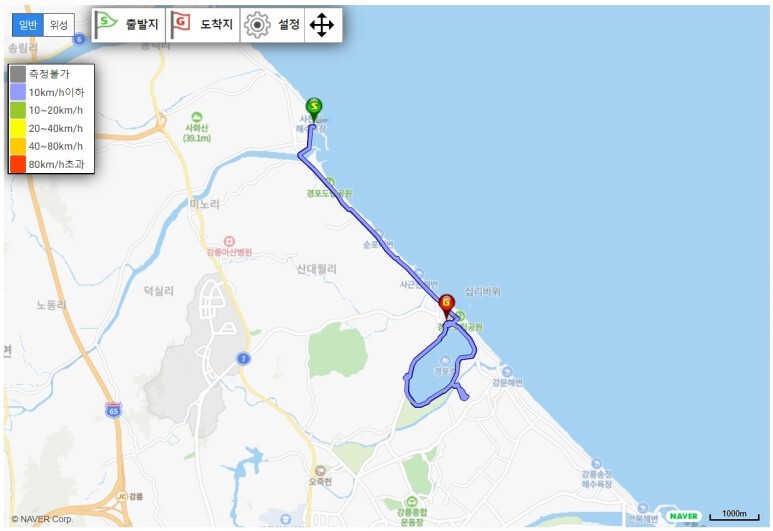Image resolution: width=773 pixels, height=531 pixels.
Task: Click the yellow 20~40km/h legend swatch
Action: 18,128
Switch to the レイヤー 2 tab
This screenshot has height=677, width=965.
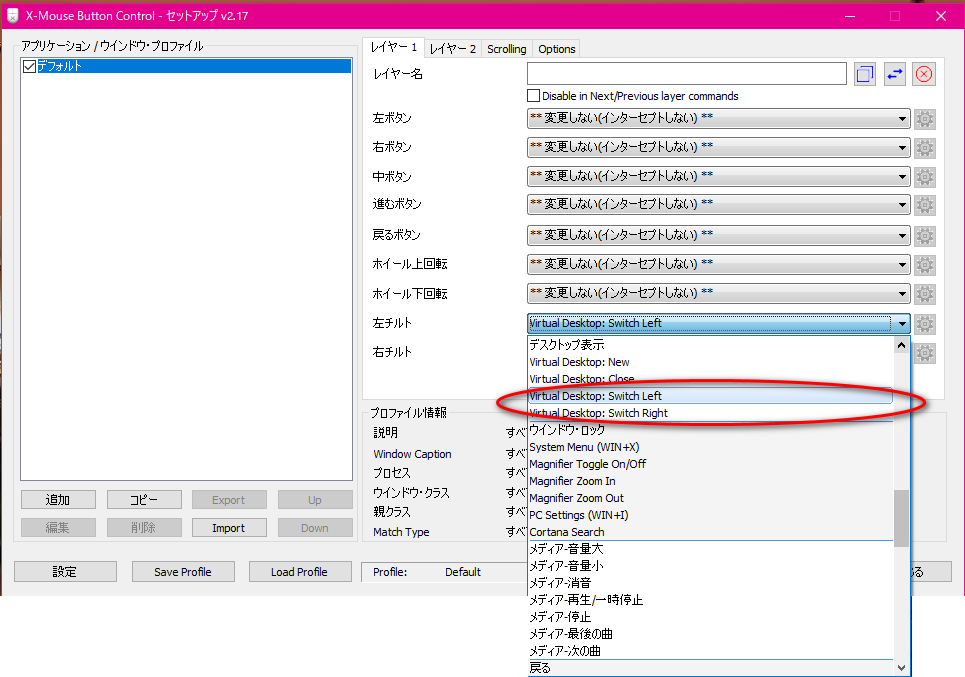click(x=453, y=49)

-- Exercise --
Please return only the lines from the one holding "Switch to the レイヤー 2 tab" through the end of the data, both ends included; do not copy any pictures.

-- Response to the task --
Switch to the レイヤー 2 tab
This screenshot has height=677, width=965.
click(x=453, y=49)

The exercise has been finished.